### Your goal
Could you restate word for word the lines running from the one with "Instruction: Select Failover" to the end of the data, both ends included, but without pictures?

[Data in this exercise Boundary: Start]

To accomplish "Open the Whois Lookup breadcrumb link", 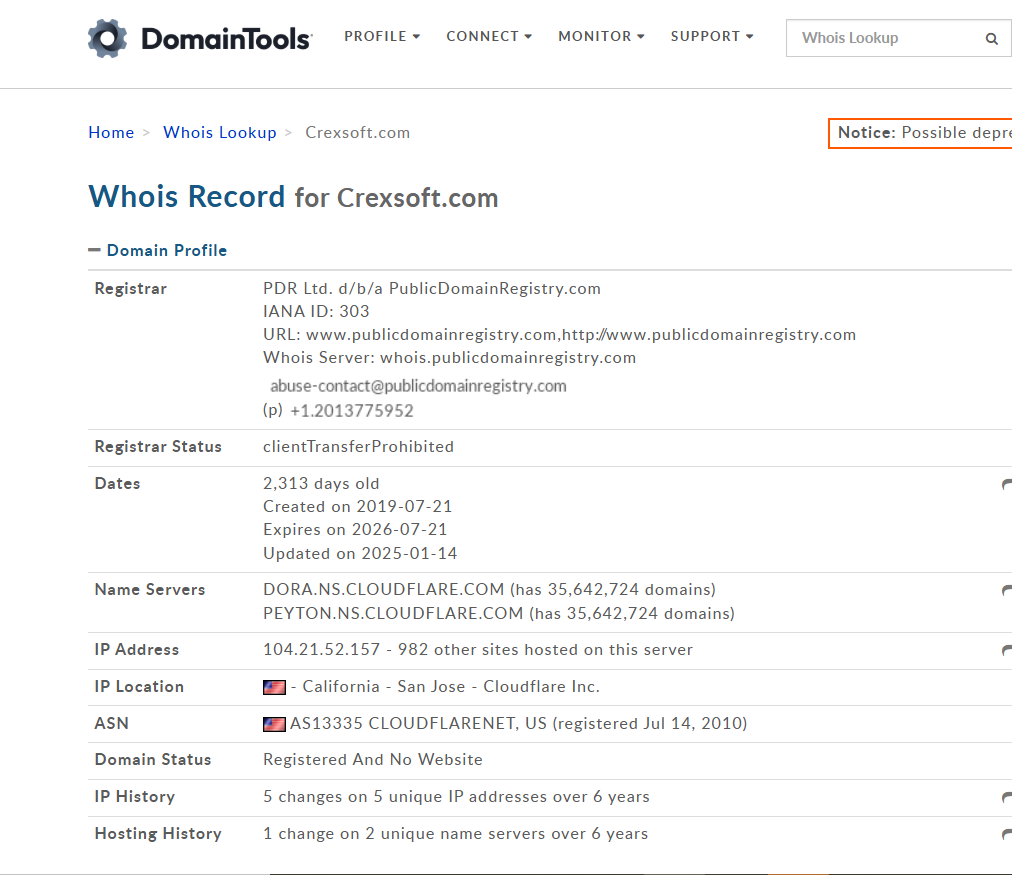I will (219, 132).
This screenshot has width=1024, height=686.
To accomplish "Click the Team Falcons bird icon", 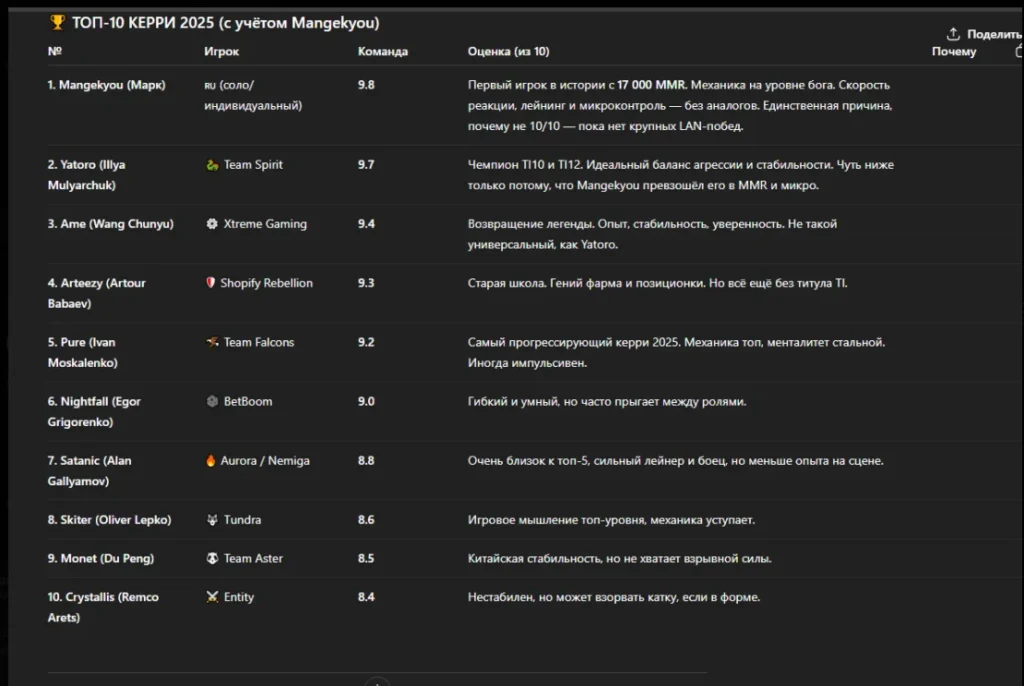I will tap(211, 342).
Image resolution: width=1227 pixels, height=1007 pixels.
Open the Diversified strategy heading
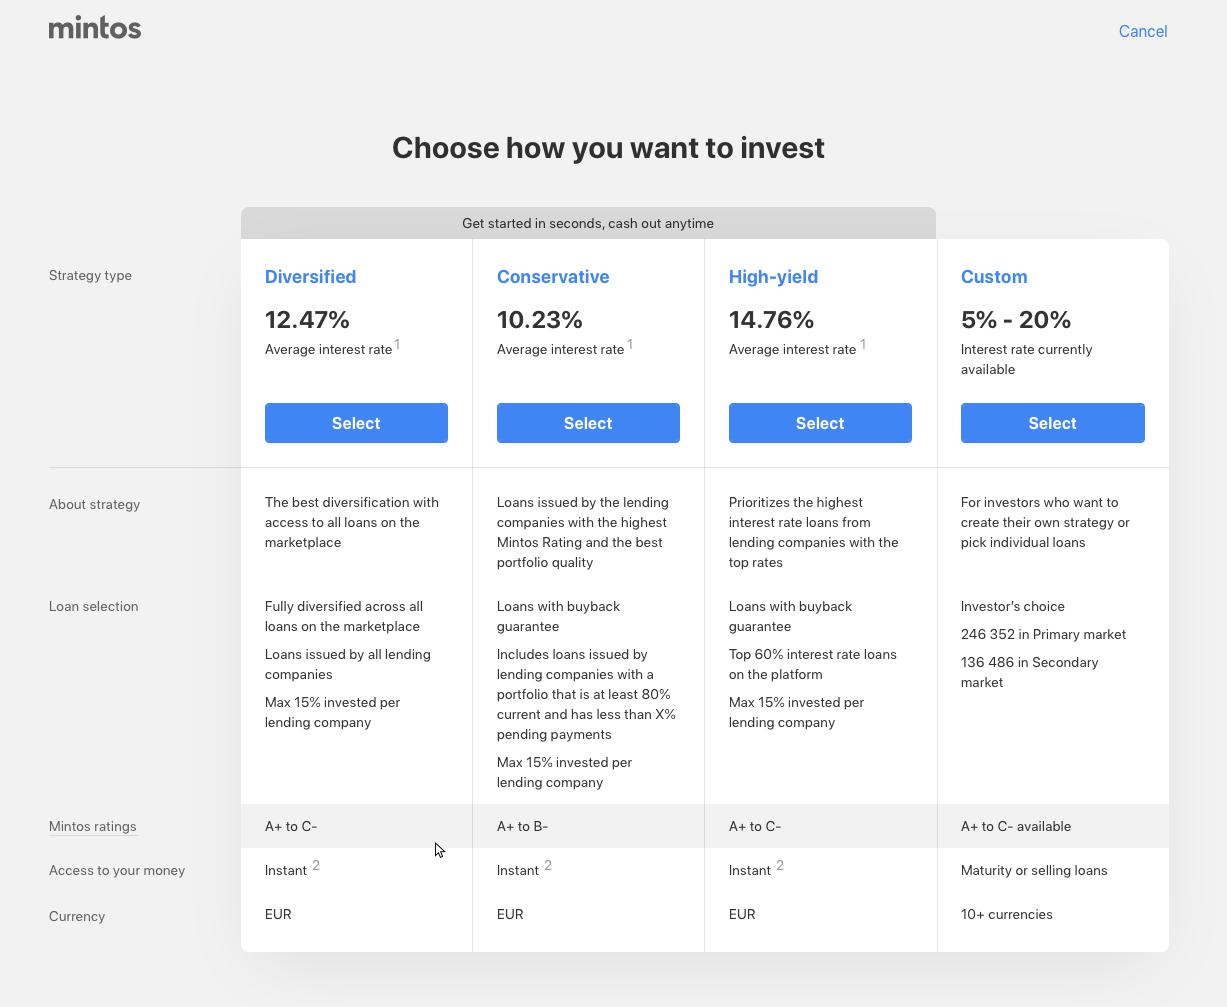(x=310, y=277)
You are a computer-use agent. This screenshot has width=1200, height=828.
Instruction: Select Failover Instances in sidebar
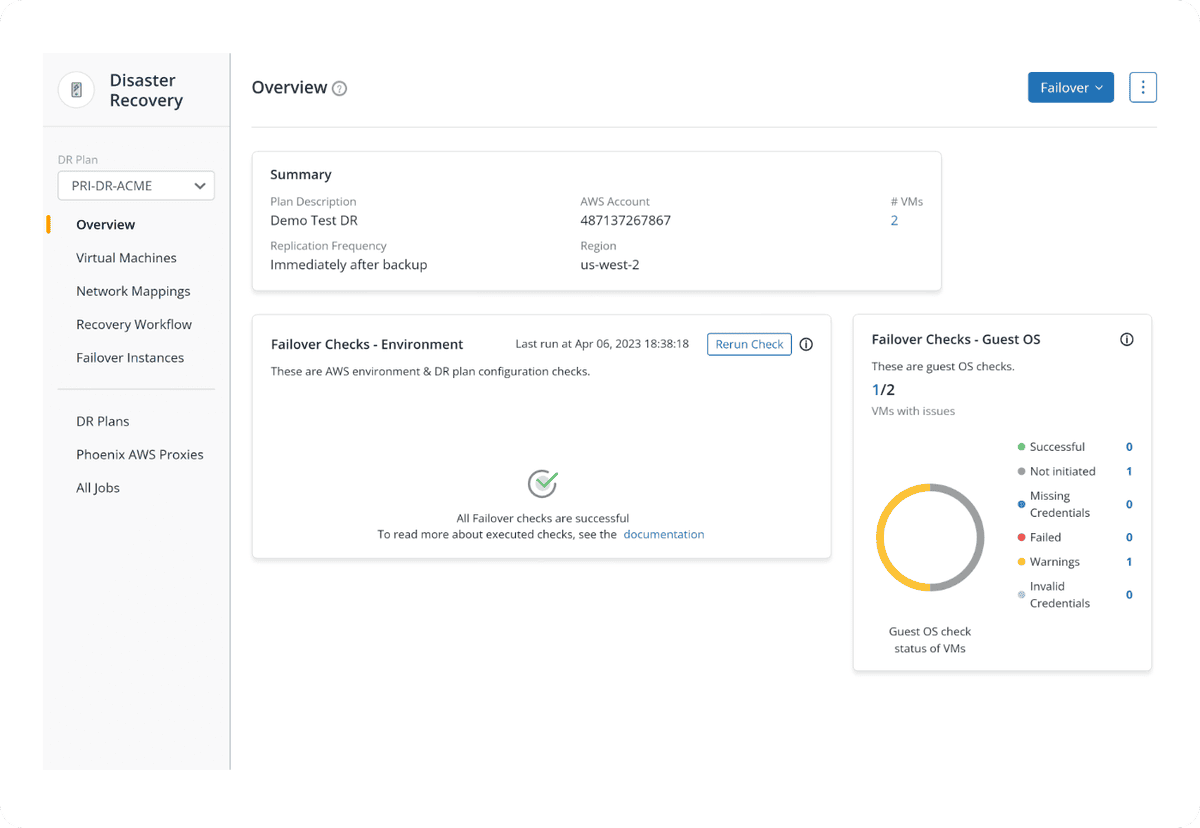[x=130, y=357]
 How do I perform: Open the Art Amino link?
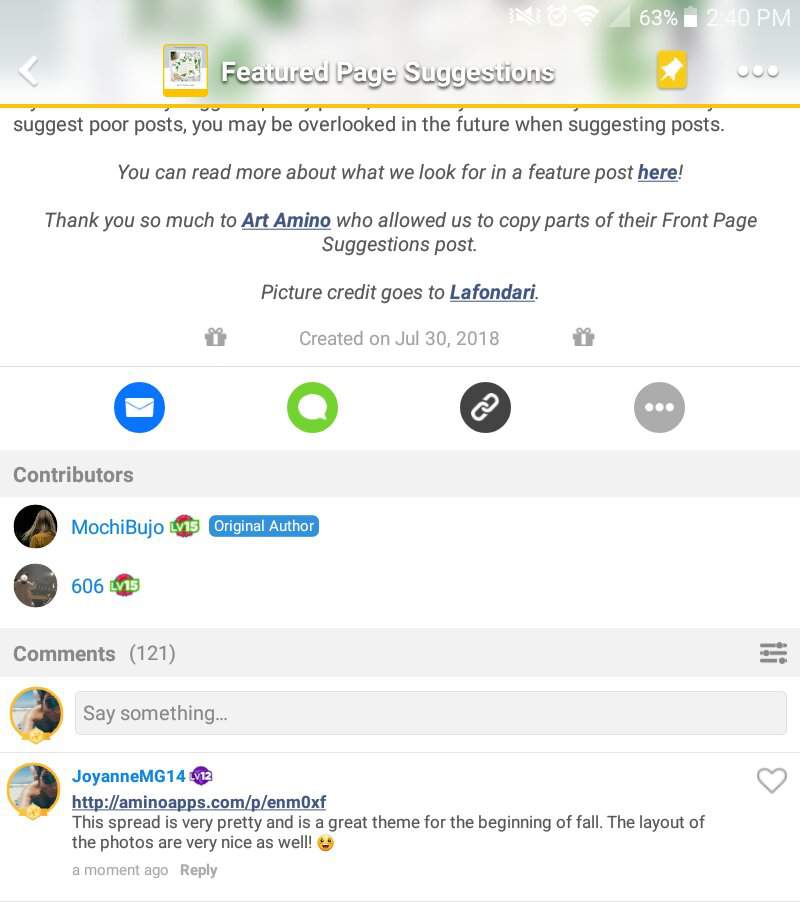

[Data in this exercise Boundary: End]

### Answer to the problem
Instruction: Select Failover Instances in sidebar
[x=130, y=357]
 How do I perform: Open the Art Amino link?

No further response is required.